EXTRACTED TEXT ▸
..............................
2) The second was that I’ll utilize the God-given abilities for kedushah.
Before this experience, the kishurim (abilities) were kishronot (talents). That’s how I saw them—as talents.
And after the experience, I realized they weren’t talents, they weren’t me, and nothing belongs to me—it’s a loan.
I received a kli (tool, instrument) and that instrument needs to l'hitnagen (be played, make music).
3) And the last thing is that I need to relate what happened. From my place, I need to say what happened.
Hila explained where she was holding at the time of her NDE and how she reached that place:
The return to my closeness to the Creator emanated from a place from which I distanced myself before the experience because what I absorbed—not from my grandfather’s home—was a lot of conflicting feelings.
What I absorbed in school was reward and punishment.
So I was like, "Okay, I’ll never succeed in keeping everything, so I’m already not okay. And it doesn’t matter what I do, I’ll never succeed because there’s also this, and also this, and also this...and it’s as if you tag the Creator with a label of "the Creator Who punishes," and suddenly, there’s this understanding that He is BRIMMING with LOVE.
What does it mean that He’s full of love?
He IS love!
And He’s full of Compassion! And He wants my good!
And He’s ALWAYS listening and attentive!
And even I when I leave myself, He remains with me!
Even when we leave Him and leave ourselves, He’s still with us!
This astounded me.
And it didn’t just astound me, it pained me.
Because I felt that what I previously thought about the Creator was like slander.
The Great Misconception
I felt like everyone had manipulated me.
I never want anyone to experience that feeling of living under this misconception—that I was irrelevant.
It’s like a man who just played a role in the movie—a leading role—and at the end of the movie, when they show him the edited version, he hardly appears there. He was irrelevant.
And I discovered that many things, which I thought were important—yet maybe I even blocked others from their own development because they were supposed to do it.
We don’t do anyone else’s tikkunim.
We CONNECT, we do "v’ahavta l’reicha komacha."
"Number One, We Each Need to Understand Who am I and What am I?"
She could see and hear everything—even better—without her body because she could perceive intentions.
And she spoke of how this understanding can help others—but one needs to be grounded in the fundamentals first:
Number one, we each need to understand who am I and what am I?
..............................
Stored data entries ▸

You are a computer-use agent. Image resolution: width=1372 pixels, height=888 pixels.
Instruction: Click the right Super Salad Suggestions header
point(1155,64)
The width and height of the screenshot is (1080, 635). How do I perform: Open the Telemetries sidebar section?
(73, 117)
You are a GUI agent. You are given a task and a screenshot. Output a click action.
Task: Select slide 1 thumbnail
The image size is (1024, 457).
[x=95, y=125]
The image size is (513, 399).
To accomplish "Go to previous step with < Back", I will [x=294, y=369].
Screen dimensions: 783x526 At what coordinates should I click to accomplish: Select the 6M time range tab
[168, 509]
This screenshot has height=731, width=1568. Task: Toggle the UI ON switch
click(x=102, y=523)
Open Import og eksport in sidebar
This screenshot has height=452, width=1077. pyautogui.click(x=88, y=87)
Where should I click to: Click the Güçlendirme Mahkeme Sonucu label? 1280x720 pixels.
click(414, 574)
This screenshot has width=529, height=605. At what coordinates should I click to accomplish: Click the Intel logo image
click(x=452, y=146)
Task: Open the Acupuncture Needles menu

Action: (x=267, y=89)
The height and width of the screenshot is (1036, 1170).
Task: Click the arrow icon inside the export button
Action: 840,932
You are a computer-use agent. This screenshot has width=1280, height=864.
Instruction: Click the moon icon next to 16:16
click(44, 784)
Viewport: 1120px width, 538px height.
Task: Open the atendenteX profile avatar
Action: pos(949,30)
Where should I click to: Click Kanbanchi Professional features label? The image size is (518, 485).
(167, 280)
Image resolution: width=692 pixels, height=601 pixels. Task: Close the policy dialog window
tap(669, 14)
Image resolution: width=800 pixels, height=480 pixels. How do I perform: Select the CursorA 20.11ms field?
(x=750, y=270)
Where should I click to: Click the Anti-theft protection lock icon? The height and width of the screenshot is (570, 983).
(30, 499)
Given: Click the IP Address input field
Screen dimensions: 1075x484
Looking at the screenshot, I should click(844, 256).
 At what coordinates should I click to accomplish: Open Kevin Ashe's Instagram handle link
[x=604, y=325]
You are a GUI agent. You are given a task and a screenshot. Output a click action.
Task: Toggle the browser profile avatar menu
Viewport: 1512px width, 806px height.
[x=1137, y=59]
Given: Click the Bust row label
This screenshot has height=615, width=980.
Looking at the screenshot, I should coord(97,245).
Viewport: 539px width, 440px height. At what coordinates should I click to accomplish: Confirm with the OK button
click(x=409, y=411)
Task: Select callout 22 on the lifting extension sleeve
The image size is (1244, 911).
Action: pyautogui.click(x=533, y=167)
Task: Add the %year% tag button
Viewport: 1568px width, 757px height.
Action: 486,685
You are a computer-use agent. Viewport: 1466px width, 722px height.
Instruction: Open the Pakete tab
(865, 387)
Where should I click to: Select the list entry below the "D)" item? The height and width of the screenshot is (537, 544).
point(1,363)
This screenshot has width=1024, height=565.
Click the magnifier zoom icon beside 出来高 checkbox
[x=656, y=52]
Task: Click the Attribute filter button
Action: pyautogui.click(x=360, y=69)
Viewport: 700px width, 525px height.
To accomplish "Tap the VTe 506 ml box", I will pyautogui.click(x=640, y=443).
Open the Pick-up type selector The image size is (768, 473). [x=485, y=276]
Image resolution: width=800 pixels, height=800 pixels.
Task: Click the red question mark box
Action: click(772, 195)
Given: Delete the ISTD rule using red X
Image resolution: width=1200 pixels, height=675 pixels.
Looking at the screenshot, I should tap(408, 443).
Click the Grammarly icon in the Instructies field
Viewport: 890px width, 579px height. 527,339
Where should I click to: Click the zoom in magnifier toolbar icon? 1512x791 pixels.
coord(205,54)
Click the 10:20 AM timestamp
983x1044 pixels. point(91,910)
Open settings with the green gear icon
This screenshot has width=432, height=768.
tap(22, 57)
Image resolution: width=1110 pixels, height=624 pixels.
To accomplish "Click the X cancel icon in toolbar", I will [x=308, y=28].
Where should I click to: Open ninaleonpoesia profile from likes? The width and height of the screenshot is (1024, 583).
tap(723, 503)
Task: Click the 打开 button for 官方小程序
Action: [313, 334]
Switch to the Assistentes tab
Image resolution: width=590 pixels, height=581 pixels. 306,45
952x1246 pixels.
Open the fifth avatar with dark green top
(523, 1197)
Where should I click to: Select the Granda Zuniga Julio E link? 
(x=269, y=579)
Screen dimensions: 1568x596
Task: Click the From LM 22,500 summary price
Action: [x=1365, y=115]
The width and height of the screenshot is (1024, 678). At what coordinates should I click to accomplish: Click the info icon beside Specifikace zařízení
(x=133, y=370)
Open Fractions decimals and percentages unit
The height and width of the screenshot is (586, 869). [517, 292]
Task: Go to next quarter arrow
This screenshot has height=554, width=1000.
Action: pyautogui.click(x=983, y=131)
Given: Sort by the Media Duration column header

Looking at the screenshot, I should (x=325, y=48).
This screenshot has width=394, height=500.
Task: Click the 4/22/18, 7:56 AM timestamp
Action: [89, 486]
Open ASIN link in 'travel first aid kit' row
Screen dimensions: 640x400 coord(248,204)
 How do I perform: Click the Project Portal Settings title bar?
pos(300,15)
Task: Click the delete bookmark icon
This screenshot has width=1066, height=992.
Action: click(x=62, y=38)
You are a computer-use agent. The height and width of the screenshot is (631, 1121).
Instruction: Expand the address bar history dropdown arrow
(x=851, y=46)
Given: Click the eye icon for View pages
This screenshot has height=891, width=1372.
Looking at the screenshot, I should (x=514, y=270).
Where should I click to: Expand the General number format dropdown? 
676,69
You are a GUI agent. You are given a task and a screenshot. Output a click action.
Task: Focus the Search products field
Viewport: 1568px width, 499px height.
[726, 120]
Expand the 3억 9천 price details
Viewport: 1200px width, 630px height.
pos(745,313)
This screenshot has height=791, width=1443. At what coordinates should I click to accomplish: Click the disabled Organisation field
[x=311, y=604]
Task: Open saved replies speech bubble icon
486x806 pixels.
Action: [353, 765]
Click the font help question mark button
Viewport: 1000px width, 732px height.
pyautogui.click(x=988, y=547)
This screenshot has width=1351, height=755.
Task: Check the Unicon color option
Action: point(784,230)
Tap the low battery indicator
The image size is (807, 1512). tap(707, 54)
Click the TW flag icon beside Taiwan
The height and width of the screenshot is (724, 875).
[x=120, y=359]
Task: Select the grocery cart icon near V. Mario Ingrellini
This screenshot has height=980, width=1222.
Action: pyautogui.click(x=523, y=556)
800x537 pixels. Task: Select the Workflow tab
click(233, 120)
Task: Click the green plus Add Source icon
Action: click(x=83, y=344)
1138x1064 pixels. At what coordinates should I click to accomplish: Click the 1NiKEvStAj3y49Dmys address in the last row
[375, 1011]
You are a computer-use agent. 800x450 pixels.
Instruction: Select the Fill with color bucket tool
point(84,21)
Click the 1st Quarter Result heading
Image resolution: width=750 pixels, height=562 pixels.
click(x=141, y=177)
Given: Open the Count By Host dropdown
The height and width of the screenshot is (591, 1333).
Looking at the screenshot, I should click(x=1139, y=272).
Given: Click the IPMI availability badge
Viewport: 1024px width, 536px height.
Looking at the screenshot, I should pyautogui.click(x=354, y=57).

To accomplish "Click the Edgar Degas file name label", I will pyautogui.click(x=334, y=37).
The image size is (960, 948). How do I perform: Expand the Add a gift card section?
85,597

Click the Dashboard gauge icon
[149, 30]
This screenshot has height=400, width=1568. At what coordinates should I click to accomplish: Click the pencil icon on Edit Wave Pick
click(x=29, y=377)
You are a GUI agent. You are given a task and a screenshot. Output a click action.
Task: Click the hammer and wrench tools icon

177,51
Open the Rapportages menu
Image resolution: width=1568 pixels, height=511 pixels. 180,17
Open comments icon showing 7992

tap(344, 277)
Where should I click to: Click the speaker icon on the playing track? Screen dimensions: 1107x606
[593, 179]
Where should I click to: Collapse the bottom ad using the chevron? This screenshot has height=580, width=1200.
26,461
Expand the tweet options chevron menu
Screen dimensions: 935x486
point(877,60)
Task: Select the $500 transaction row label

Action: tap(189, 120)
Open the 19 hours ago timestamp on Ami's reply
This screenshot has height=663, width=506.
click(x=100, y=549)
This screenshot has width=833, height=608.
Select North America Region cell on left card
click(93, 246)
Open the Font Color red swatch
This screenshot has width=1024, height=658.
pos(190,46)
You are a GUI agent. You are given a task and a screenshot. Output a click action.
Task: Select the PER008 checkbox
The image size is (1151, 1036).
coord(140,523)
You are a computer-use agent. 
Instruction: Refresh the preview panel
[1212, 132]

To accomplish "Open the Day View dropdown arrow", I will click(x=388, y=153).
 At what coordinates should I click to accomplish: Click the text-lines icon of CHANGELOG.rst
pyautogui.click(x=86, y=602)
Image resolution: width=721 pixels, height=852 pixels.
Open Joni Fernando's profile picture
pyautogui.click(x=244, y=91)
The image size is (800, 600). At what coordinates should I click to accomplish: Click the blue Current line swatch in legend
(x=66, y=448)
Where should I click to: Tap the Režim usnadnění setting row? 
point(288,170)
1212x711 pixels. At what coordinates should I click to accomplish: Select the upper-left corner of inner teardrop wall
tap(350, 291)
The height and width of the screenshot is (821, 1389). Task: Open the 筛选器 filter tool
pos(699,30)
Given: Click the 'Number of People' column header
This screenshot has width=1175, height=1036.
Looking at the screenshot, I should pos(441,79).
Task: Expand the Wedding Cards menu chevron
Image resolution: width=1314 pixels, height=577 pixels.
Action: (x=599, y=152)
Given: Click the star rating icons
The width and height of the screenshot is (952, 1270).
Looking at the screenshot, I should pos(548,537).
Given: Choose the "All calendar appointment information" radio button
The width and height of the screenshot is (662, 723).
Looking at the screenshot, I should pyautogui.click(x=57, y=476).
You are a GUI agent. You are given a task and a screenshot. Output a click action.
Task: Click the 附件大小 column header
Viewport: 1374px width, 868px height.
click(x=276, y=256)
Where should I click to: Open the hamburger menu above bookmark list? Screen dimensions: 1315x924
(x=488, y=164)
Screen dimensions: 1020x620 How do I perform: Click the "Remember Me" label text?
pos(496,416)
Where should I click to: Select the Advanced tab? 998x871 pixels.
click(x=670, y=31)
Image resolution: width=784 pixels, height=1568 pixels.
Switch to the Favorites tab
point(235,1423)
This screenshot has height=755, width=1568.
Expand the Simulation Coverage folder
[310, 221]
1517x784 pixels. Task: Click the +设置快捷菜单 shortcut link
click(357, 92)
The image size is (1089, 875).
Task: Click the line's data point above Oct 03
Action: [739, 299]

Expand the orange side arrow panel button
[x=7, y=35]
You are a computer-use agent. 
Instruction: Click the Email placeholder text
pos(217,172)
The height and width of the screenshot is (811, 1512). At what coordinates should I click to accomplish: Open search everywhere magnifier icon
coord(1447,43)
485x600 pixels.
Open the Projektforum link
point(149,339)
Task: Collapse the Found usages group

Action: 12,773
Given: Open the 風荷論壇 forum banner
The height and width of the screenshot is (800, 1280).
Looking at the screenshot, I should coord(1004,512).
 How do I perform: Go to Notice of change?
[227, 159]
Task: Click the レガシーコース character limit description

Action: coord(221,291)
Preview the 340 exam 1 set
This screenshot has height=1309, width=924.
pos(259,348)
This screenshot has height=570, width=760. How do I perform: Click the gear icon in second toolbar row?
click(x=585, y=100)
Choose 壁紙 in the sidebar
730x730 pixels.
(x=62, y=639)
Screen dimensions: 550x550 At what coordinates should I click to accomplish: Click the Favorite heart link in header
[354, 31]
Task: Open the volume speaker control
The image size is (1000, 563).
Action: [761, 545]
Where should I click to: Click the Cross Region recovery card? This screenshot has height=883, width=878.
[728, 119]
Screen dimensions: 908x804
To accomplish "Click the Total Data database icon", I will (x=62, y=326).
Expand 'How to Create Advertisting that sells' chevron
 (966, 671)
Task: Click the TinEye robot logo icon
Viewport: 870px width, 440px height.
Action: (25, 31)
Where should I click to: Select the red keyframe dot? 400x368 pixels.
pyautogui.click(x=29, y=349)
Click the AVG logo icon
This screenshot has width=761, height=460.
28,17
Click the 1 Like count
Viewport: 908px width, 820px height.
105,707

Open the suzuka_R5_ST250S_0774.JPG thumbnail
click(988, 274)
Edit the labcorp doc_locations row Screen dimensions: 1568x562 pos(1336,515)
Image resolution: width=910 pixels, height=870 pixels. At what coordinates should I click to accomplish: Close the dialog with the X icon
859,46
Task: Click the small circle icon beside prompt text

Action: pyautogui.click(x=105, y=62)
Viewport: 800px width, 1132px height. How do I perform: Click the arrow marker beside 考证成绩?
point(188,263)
..............................
COMPLETE THE FOLLOWING ▸
a) In the account of Hila's experience, what did she absorb in school?
b) Quote the account of Hila's experience from "Before this experience, the" to "played, make music).".
c) Continue the account of Hila's experience, picking up after its final sentence.
The stored data play no part in this work.

ANSWERS TO THIS EXERCISE ▸
a) Reward and punishment.

b)
Before this experience, the kishurim (abilities) were kishronot (talents). That’s how I saw them—as talents.
And after the experience, I realized they weren’t talents, they weren’t me, and nothing belongs to me—it’s a loan.
I received a kli (tool, instrument) and that instrument needs to l'hitnagen (be played, make music).

c)
If a person thinks he’s a monkey, so what I can I tell him already? Okay?
I first of all need to make him understand what is his identity.
Why We Want Mashiach NOW
Beit Mikdash—it’s a gate. It’s a gateway to something.
It’s not the purpose in and of itself.
And I say this now because it’s a part of the experience that I didn’t add earlier.
What astounded me is how they always say, “THE Beit HaMikdash will come, THE Mashiach will come"—wait a minute! It’s a GATE.
It’s a gateway to the Creator. In the end, we want Him.
I want You.
It’s a gateway to Him.
It's the conduit toward genuine unadulterated closeness with Hashem.
A common thread weaving throughout the chapters of Sefer Yeshayahu (Isaiah), several of which star as our weekly Haftarahs is how the world will gather around the Jews and the Beit Hamikdash in order to learn more about Hashem and how to serve Him.
(And then, says the Navi, they will return to their homes. Yes, Yeshayahu says it directly, that the nations will come to visit, learn—then go back to their native lands. It's not like now, when most think they come here to replace us or that the Land belongs to them.)
Mashiach will guide us back to our Tribal portions and observing the Torah will be what our soul openly craves.
So Mashiach and the Beit Hamikdash are the best conduit, the most conducive gateway, for achieving our soul's innate potential.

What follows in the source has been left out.